I’ll use the answer I once gave to an english lit teacher: “Says who?”
In some languages (french and Japanese fer sure, Spanish? which else?) there are established, official language authorities. But english? Not so much.
I am surprised to find that enormity doesn’t mean what I thought it did. Oh well, not like I ever use it any way.
But yeah, English is one of those languages that seems to evolve quite a bit over time.
ETA: who uses “politically correct” to mean “fashionable, trendy”?
8 pages for a listicle? you won’t be getting my ad views that easily, metrowestdailynews!
I think I read here on BB something like “Complain the younger generation isn’t using proper English all you want, but you’ll be dead soon and that generation will get to decide how words are to be used.”
Slightly off topic: niggard and niggardly are words, and the etymology and meaning has nothing to do with the N word. But because of how it sounds, it’s pretty much unusable these days.
• Refute means to prove to be false and does not mean to allege to be false, to try to refute. [Note: That is, it must be used only in factual cases.]
Correct: His work refuted the theory that the Earth was flat.
been seeing that a lot, lately.
Ah linguists - still failing to see that language is a social practice. I’m with Wittgenstein. In most cases, the meaning of a word is its use.
Oh, come on, Boing – I could care less about lists like this.

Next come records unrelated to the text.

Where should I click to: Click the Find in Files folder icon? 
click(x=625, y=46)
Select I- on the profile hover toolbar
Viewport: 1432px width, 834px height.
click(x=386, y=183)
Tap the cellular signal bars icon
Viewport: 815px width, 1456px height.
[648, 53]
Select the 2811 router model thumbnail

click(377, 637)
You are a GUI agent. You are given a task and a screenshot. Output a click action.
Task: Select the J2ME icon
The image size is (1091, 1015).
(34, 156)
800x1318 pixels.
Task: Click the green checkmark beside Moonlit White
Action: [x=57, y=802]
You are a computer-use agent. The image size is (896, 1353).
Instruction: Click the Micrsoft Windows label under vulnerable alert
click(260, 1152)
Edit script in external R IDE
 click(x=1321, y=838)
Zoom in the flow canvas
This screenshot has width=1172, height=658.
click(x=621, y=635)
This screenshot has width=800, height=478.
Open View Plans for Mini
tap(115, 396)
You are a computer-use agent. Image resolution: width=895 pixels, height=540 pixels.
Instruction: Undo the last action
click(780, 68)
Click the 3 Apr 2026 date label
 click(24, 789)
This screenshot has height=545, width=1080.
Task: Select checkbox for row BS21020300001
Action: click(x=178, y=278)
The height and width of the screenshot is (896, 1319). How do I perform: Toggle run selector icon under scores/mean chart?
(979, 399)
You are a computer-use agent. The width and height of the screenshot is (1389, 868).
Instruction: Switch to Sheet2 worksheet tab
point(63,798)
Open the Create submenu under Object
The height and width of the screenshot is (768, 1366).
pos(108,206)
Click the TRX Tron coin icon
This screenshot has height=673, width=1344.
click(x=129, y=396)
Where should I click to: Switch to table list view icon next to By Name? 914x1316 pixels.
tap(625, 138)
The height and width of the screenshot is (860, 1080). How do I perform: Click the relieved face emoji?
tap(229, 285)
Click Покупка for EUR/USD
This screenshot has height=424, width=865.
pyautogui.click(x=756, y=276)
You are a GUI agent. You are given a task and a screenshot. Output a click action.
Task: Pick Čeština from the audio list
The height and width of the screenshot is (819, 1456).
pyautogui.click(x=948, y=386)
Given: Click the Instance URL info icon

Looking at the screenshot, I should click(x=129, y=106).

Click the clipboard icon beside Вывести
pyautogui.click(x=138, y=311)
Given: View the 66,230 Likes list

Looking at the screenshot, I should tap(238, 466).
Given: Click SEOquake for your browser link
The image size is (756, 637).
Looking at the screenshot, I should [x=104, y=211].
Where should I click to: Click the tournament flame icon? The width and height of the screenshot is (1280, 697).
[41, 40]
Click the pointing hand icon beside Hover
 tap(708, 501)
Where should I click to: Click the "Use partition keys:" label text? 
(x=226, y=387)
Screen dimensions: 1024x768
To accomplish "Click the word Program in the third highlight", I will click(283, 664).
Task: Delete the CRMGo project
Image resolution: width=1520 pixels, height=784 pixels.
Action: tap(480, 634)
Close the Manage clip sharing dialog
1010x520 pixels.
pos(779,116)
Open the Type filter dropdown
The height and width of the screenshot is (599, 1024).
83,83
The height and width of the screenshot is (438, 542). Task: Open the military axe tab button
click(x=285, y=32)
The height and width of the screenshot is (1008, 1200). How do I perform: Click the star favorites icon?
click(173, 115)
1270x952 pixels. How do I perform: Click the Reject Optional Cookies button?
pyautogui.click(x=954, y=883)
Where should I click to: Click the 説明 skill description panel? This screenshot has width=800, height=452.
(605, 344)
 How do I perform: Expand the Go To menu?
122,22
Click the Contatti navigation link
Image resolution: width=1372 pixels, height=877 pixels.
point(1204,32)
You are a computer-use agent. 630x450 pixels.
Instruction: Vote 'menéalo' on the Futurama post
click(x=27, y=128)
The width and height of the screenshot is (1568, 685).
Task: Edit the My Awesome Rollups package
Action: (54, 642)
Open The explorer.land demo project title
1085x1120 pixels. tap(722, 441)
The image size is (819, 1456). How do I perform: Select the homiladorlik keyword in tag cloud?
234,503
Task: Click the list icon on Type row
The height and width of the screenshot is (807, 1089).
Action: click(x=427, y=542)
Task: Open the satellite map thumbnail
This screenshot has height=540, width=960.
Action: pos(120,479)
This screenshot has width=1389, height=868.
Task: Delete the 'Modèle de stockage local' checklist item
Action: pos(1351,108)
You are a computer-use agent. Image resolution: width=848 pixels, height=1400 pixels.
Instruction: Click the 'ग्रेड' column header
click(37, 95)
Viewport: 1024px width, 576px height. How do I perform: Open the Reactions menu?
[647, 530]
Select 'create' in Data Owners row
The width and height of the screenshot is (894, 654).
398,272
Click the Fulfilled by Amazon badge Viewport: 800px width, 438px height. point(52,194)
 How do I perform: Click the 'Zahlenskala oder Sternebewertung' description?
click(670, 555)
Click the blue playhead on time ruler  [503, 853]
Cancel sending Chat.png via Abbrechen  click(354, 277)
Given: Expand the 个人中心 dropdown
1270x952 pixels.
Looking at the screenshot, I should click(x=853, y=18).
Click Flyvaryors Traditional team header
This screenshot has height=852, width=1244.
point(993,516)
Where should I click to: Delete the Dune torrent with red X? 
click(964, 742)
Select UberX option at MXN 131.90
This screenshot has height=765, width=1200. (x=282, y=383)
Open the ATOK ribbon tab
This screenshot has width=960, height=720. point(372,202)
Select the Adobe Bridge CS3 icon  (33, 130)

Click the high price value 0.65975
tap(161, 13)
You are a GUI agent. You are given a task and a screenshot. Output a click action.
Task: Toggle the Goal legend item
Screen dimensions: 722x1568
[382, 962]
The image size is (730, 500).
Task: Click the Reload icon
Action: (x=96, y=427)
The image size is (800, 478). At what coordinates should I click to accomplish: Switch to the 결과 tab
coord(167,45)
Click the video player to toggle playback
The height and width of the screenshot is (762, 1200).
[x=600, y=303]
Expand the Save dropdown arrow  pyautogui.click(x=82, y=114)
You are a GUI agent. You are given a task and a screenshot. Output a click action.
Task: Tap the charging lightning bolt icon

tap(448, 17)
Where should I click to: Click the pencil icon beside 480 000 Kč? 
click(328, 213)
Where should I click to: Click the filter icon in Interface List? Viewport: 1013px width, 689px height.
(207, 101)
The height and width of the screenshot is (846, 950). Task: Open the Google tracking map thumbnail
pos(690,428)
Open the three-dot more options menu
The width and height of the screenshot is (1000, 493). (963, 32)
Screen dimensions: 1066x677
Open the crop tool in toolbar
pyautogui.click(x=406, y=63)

Maybe your not they’re target audience.
Simplistic made it in, which pleases me. The misuse of that word is so common amongst the trendy minimalist set (and people reviewing UIs) it really needs to be addressed. In my overly-pedantic opinion, of course.
I think it passes the mustard because it’s Stephen Pinker.
I don’t know why but people saying disinterested when the mean uninterested is one of my pet hates. It has an almost physical effect on me.
Yes and those of us who use a word would often like to continue using it. The people saying disinterested when they mean uninterested have deprived me of a useful word and that means that I now have to explain what I mean because there is no other one single word that conveys the same meaning. By all means invent a new word or re-use a genuinely obsolete one but leave the useful ones alone.
Pinker is not a prescriptivist, and this is not a book of rules. In fact, the New Yorker criticised Pinker for being too loose with the rules of grammar. The title seems to allude to the idea that you should get a sense of the writing style appropriate to the context and communication goal rather than sticking to arbitrary rules (such as those you might see in The Elements of Style by Strunk and White).
ETA: This listicle wasn’t written by Pinker - it’s a compiled list of mistakes that he picks up on in his book. The writer doesn’t go into detail on how these mistakes are addressed in the book itself, so it’s possible that there’s more discussion and less “this is wrong - write it this way instead”.
The tortuous article is torturous?
And that’s another usage that grates. Why is the usual US expression “I could care less” when the meaning appears to be something like “It is not possible that I could care less” or “I care as little as possible”? In British English we say “I couldn’t care less”.
Perhaps a US English speaker could parse the US version for me.
I’ve always used “couldn’t care less” – “could care less” is meaningless.
I could care less, but it’s not worth the effort.